Au bas de la place Crète, la foire bat son plein, la foire aux bibelots. Tous les ambulants s'y sont donnés rendez-vous: bazars à deux sous et baraques aux attractions. C'est la fête de Neuilly, en petit. C'est aussi un musée vivant de nos vieux costumes de l'Ouest. D'abord voici la cabanière, la dame aux brevets, la huttière, à la physionomie bien pensive, qui vient des marais de la Sèvre. Sa coiffe, moins haute, est moins orgueilleuse, elle s'élargit en deux cornes. A son cou, elle a ajusté un collier. Sa robe finit en un corselet étroit et bigarré de perles. Un grand tablier complète sa silhouette. Elle est plus vive, comme la paysanne de la Plaine, ou la belle fille du Poitou, plus coquette, avec son joli fichu bordé de velours. Sa coiffe gatinelle qui se redresse en arrière et retombe en ailes légères, son corsage échancré laissent voir sa peau mate.
Et tous ces types si divers de bonnets qui passent: bonnet abondant, noué au cou, vrai capuchon de la vieille femme de la Plaine, au corsage lacé, et au parapluie de l'escouade, qui trotte malgré ses quatre-vingt ans, bonnet fripon et tout petit des servantes, bonnet à longues brides des fontenaisiennes, l'épopée des bonnets et des coiffes contrastent avec l'uniformité des feutres masculins.
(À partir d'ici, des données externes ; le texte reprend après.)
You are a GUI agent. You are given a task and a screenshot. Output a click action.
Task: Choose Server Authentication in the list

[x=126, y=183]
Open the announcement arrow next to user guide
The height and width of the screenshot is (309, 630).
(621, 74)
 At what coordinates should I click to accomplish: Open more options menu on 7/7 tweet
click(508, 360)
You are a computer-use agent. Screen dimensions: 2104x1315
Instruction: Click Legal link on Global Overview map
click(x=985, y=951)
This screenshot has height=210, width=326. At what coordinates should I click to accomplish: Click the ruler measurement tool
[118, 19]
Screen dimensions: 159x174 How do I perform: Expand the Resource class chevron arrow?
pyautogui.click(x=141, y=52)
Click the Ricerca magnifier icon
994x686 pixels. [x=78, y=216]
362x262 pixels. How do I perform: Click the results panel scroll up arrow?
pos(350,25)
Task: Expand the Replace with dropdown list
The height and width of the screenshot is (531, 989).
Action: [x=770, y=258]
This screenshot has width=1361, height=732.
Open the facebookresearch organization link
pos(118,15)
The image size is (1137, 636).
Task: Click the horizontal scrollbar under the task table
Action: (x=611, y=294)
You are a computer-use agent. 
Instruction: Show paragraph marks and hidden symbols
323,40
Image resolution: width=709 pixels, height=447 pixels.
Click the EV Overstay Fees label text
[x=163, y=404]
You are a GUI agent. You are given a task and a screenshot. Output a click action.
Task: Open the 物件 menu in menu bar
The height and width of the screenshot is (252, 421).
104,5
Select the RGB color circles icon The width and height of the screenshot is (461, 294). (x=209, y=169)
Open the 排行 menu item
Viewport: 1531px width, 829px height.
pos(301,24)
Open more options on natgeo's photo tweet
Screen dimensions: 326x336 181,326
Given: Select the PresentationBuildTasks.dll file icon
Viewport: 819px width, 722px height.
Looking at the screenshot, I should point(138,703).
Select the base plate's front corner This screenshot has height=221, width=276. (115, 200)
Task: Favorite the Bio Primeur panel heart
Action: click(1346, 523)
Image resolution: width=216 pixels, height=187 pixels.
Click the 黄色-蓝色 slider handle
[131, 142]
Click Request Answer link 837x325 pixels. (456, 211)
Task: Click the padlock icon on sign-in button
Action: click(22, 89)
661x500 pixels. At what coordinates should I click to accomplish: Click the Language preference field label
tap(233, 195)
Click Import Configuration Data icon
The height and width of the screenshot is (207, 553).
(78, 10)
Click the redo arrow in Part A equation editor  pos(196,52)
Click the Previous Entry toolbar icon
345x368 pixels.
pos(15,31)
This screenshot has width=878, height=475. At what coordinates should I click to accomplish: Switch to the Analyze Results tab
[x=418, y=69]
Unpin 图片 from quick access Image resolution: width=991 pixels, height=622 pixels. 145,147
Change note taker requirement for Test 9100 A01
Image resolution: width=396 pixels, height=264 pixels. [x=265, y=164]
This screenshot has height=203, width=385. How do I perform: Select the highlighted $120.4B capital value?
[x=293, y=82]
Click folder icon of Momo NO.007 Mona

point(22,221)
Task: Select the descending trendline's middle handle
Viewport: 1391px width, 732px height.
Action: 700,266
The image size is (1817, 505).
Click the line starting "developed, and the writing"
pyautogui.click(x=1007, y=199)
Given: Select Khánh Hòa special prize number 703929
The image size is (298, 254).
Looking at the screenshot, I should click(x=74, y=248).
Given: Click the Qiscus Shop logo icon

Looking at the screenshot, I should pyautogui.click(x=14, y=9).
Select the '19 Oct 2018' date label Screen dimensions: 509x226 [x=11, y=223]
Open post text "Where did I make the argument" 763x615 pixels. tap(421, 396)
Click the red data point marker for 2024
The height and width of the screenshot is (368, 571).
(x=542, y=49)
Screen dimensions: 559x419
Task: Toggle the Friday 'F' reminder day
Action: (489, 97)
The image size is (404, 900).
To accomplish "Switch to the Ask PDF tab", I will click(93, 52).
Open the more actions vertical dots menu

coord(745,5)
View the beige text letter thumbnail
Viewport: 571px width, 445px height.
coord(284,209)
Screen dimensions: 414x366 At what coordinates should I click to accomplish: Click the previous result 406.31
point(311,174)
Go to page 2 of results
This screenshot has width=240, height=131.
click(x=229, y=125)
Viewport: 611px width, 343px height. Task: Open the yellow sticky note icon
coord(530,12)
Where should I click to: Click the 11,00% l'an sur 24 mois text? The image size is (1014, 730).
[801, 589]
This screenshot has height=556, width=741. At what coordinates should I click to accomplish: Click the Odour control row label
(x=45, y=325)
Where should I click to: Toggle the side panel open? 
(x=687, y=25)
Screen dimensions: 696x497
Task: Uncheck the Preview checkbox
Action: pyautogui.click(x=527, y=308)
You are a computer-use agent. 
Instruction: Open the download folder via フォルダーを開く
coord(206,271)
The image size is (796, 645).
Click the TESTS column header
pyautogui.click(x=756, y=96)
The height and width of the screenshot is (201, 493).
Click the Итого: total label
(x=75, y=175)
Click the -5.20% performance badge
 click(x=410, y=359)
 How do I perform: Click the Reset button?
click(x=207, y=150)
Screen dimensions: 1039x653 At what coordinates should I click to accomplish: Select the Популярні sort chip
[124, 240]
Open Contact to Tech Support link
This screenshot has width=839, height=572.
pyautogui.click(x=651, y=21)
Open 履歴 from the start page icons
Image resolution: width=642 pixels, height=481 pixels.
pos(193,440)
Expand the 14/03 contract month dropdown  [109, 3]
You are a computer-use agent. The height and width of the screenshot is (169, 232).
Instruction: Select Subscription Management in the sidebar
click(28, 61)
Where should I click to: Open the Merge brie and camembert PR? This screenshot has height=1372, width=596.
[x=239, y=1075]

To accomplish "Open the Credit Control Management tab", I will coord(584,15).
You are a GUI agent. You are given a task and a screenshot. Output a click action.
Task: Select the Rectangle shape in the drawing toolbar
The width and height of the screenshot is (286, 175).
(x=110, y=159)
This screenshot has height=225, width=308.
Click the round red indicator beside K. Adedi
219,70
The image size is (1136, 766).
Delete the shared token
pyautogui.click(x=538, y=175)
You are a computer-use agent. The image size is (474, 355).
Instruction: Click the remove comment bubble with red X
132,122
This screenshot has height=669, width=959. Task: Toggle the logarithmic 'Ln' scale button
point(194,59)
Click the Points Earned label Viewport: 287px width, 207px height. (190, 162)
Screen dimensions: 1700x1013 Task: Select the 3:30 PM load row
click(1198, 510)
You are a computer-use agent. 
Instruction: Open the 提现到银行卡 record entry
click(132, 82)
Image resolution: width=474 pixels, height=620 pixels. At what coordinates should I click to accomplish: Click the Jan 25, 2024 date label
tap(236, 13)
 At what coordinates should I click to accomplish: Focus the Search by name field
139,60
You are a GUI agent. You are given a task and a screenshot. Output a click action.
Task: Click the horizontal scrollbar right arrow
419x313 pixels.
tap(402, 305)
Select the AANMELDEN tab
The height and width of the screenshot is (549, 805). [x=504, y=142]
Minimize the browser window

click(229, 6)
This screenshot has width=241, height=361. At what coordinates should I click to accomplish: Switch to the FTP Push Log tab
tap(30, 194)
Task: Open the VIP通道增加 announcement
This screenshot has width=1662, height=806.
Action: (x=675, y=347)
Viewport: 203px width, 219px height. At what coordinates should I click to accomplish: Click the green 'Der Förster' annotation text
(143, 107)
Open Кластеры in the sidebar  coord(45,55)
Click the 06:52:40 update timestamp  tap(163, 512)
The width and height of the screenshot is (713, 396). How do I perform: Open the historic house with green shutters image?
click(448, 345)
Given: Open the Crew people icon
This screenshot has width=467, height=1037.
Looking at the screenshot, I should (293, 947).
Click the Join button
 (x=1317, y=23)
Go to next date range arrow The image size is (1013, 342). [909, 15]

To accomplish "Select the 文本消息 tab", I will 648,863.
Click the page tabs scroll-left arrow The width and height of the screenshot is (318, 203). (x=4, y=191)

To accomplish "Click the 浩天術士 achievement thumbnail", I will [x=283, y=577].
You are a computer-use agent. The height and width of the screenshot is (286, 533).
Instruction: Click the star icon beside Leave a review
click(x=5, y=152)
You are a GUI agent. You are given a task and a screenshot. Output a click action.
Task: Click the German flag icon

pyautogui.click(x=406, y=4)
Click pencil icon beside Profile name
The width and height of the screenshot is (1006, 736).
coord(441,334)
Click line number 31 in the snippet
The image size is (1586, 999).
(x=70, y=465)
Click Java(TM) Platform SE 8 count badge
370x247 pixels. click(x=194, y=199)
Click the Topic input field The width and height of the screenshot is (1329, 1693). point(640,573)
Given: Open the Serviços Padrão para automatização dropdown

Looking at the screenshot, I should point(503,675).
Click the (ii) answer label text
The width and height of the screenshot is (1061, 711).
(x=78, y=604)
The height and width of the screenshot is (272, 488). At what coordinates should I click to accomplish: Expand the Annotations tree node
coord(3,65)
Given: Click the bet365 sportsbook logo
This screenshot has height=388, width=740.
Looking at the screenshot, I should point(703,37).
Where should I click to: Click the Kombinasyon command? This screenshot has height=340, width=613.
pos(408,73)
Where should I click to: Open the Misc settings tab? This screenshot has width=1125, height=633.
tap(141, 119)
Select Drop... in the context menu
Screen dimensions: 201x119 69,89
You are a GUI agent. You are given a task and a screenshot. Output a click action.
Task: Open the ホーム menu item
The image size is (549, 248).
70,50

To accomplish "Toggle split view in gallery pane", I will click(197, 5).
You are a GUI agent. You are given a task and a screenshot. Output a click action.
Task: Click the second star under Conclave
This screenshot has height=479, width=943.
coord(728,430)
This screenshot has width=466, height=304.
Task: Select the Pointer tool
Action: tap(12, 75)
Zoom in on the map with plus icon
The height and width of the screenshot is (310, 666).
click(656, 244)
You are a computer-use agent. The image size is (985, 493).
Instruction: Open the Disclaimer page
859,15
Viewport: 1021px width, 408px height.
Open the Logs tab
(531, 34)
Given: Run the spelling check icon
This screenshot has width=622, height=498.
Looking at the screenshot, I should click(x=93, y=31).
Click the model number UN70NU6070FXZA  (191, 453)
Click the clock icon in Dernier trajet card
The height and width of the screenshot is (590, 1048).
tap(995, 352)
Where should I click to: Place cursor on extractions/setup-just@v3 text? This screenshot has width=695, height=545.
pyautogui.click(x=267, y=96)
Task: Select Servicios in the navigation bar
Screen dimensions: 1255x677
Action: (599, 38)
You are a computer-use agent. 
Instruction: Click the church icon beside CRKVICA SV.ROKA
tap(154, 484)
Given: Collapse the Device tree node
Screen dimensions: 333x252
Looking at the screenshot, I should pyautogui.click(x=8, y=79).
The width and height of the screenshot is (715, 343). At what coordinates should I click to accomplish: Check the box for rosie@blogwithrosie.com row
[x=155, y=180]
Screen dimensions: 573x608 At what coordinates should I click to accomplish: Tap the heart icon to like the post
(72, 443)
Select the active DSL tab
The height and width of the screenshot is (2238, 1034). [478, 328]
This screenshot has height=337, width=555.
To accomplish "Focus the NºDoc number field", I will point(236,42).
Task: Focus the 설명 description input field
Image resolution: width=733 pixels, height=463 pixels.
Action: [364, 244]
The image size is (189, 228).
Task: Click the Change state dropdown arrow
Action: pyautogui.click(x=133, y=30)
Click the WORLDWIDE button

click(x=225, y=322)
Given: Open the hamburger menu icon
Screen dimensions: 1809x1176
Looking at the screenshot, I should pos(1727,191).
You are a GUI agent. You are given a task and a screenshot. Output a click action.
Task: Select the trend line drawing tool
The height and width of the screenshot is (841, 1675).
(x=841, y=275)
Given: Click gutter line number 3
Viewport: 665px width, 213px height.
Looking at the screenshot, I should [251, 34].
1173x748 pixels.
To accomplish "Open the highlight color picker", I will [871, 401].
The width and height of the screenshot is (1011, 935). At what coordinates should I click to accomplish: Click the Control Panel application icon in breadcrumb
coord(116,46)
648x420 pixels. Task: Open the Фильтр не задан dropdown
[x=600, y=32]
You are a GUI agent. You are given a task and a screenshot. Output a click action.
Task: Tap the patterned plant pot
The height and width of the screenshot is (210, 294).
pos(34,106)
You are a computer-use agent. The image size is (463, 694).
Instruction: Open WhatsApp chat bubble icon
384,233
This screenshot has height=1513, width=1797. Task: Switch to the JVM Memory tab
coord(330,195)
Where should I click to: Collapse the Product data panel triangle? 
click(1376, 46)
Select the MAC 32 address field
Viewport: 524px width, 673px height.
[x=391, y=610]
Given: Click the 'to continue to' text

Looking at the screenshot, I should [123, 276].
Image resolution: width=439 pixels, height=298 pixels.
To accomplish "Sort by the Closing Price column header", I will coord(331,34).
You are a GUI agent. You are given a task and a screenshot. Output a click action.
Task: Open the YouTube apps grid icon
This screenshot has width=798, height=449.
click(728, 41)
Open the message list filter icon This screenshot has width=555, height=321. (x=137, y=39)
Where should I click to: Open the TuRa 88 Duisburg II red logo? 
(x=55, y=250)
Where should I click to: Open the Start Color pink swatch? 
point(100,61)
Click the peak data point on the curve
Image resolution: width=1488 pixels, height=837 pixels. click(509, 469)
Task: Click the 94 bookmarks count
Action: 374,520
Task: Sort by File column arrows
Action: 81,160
Et tout ce monde, la femme est si bavarde, papotte et javotte, dévalisant les étalages, achetant boutons, lacets, fil, les mille choses du ménage, qu'on ne trouve pas, perdu dans la campagne. Aussi chacun a son panier. On va y joindre, avant de partir, des gâteaux de chez le pâtissier, des bonbons du confiseur. Et puis, sur le coup de trois ou quatre heures, toute cette foule, après un bécot aux fillettes qui sont au couvent, au fils qui paresse au collège, s'enfuie comme une volée de moineaux. Les hommes ont préparé l'attelage, break ou cabriolet, et, quand vient six heures, Fontenay est redevenue, elle, tout à l'heure grouillante et vivante, la monotone et calme petite ville d'un pays lointain.
Et voilà pour un mois, et les Fontenaisiens auront tout le temps de voir couler la Sèvre desséchée!

                                                                                                               A. P. de Lannoy.

Le Globe-Trotter, jeudi 6 novembre 1902.